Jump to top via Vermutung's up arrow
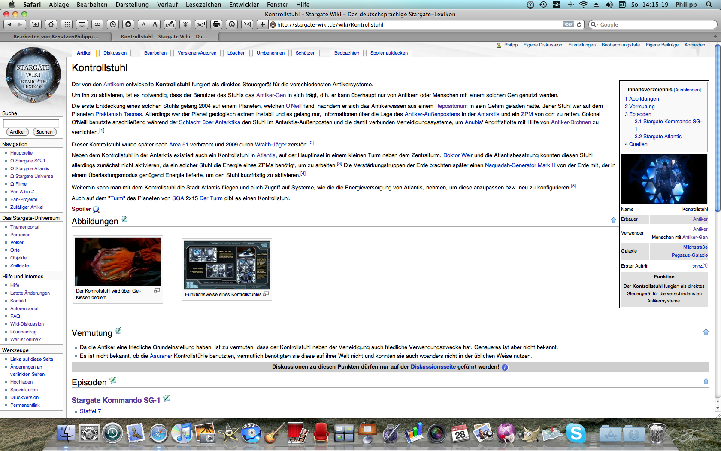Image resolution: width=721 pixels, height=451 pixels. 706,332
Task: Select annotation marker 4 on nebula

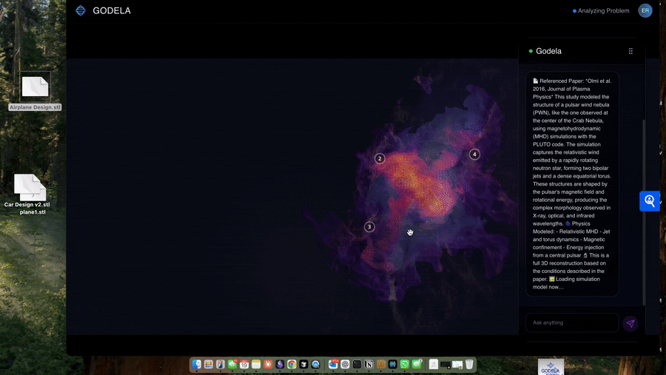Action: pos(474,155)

━━━━

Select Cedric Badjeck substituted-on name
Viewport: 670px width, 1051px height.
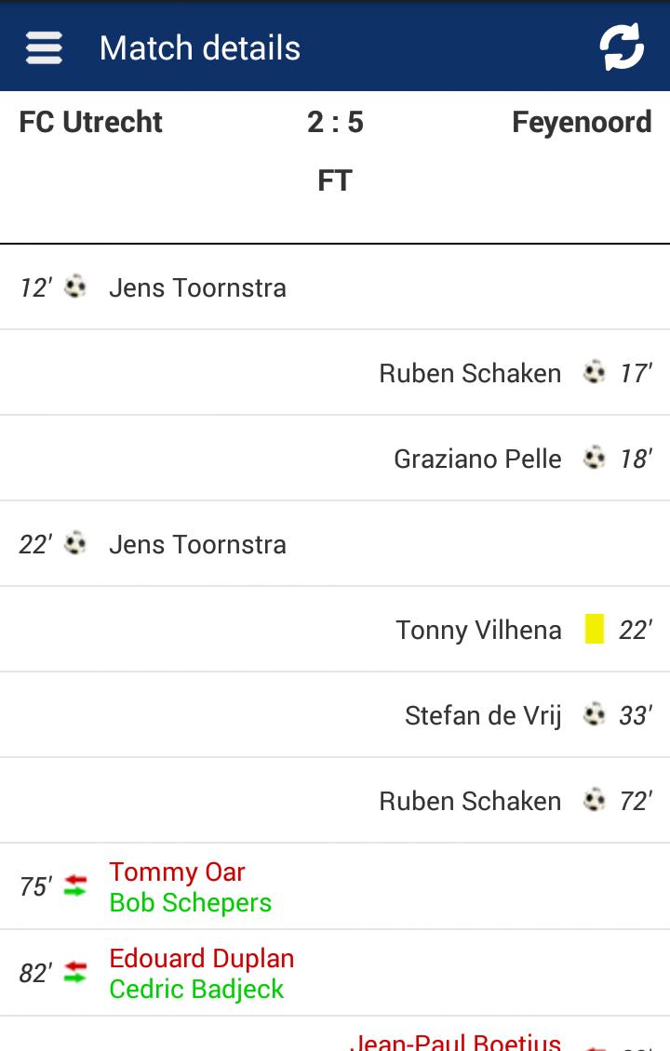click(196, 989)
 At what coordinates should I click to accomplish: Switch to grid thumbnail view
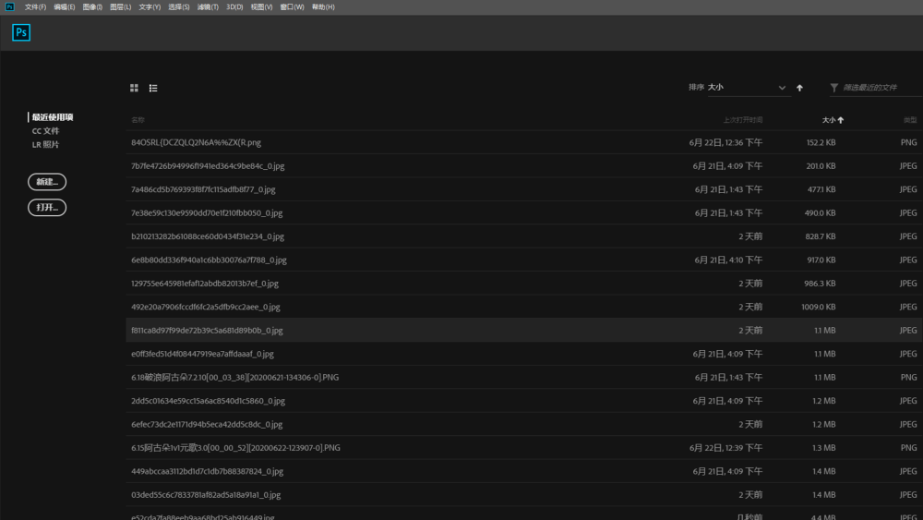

━━━━

▶ What is needed: Using the data above, retype exactly the lines from the line with "Viewport: 670px width, 1051px height." to the line with "At what coordinates", inclusive. No pictures and nothing else.

▶ Exercise output:
Viewport: 670px width, 1051px height.
click(196, 989)
 At what coordinates should I click to accomplish: Switch to grid thumbnail view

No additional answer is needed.